- _Records from a collection_:
============
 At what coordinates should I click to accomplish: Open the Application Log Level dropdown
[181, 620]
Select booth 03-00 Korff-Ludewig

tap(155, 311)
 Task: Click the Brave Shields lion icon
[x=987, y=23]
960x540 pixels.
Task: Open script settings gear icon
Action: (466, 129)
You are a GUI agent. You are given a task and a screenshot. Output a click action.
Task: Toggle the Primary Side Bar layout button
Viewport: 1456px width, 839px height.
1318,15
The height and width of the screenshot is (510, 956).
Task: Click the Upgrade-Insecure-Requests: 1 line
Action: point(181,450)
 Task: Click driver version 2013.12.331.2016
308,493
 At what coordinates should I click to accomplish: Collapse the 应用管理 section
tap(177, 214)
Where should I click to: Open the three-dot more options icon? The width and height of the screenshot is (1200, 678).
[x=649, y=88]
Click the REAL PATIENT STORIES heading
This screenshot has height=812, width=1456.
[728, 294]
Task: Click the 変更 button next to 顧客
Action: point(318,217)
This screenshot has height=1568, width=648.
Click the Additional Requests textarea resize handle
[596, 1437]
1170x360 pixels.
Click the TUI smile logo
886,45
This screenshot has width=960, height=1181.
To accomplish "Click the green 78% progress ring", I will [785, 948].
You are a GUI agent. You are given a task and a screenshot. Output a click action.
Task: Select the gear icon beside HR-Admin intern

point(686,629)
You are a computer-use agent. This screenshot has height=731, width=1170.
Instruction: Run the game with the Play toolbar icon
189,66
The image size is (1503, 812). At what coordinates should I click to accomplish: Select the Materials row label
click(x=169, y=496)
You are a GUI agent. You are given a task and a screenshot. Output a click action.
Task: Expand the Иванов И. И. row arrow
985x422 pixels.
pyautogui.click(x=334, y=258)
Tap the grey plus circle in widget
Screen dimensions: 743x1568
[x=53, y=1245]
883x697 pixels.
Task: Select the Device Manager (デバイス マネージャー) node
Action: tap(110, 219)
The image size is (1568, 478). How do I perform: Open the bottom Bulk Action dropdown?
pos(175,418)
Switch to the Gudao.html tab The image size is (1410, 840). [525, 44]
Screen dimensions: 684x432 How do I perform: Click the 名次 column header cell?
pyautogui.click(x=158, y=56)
============
- _SET PROBLEM_: Convert every line of the rows above into a two-column Markdown table headed No. and Line, numbering the lines in order and leaving out blank ones.

- _TASK RESULT_:
| No. | Line |
|---|---|
| 1 |  At what coordinates should I click to accomplish: Open the Application Log Level dropdown |
| 2 | [181, 620] |
| 3 | Select booth 03-00 Korff-Ludewig |
| 4 | tap(155, 311) |
| 5 |  Task: Click the Brave Shields lion icon |
| 6 | [x=987, y=23] |
| 7 | 960x540 pixels. |
| 8 | Task: Open script settings gear icon |
| 9 | Action: (466, 129) |
| 10 | You are a GUI agent. You are given a task and a screenshot. Output a click action. |
| 11 | Task: Toggle the Primary Side Bar layout button |
| 12 | Viewport: 1456px width, 839px height. |
| 13 | 1318,15 |
| 14 | The height and width of the screenshot is (510, 956). |
| 15 | Task: Click the Upgrade-Insecure-Requests: 1 line |
| 16 | Action: point(181,450) |
| 17 |  Task: Click driver version 2013.12.331.2016 |
| 18 | 308,493 |
| 19 |  At what coordinates should I click to accomplish: Collapse the 应用管理 section |
| 20 | tap(177, 214) |
| 21 | Where should I click to: Open the three-dot more options icon? The width and height of the screenshot is (1200, 678). |
| 22 | [x=649, y=88] |
| 23 | Click the REAL PATIENT STORIES heading |
| 24 | This screenshot has height=812, width=1456. |
| 25 | [728, 294] |
| 26 | Task: Click the 変更 button next to 顧客 |
| 27 | Action: point(318,217) |
| 28 | This screenshot has height=1568, width=648. |
| 29 | Click the Additional Requests textarea resize handle |
| 30 | [596, 1437] |
| 31 | 1170x360 pixels. |
| 32 | Click the TUI smile logo |
| 33 | 886,45 |
| 34 | This screenshot has width=960, height=1181. |
| 35 | To accomplish "Click the green 78% progress ring", I will [785, 948]. |
| 36 | You are a GUI agent. You are given a task and a screenshot. Output a click action. |
| 37 | Task: Select the gear icon beside HR-Admin intern |
| 38 | point(686,629) |
| 39 | You are a computer-use agent. This screenshot has height=731, width=1170. |
| 40 | Instruction: Run the game with the Play toolbar icon |
| 41 | 189,66 |
| 42 | The image size is (1503, 812). At what coordinates should I click to accomplish: Select the Materials row label |
| 43 | click(x=169, y=496) |
| 44 | You are a GUI agent. You are given a task and a screenshot. Output a click action. |
| 45 | Task: Expand the Иванов И. И. row arrow |
| 46 | 985x422 pixels. |
| 47 | pyautogui.click(x=334, y=258) |
| 48 | Tap the grey plus circle in widget |
| 49 | Screen dimensions: 743x1568 |
| 50 | [x=53, y=1245] |
| 51 | 883x697 pixels. |
| 52 | Task: Select the Device Manager (デバイス マネージャー) node |
| 53 | Action: tap(110, 219) |
| 54 | The image size is (1568, 478). How do I perform: Open the bottom Bulk Action dropdown? |
| 55 | pos(175,418) |
| 56 | Switch to the Gudao.html tab The image size is (1410, 840). [525, 44] |
| 57 | Screen dimensions: 684x432 How do I perform: Click the 名次 column header cell? |
| 58 | pyautogui.click(x=158, y=56) |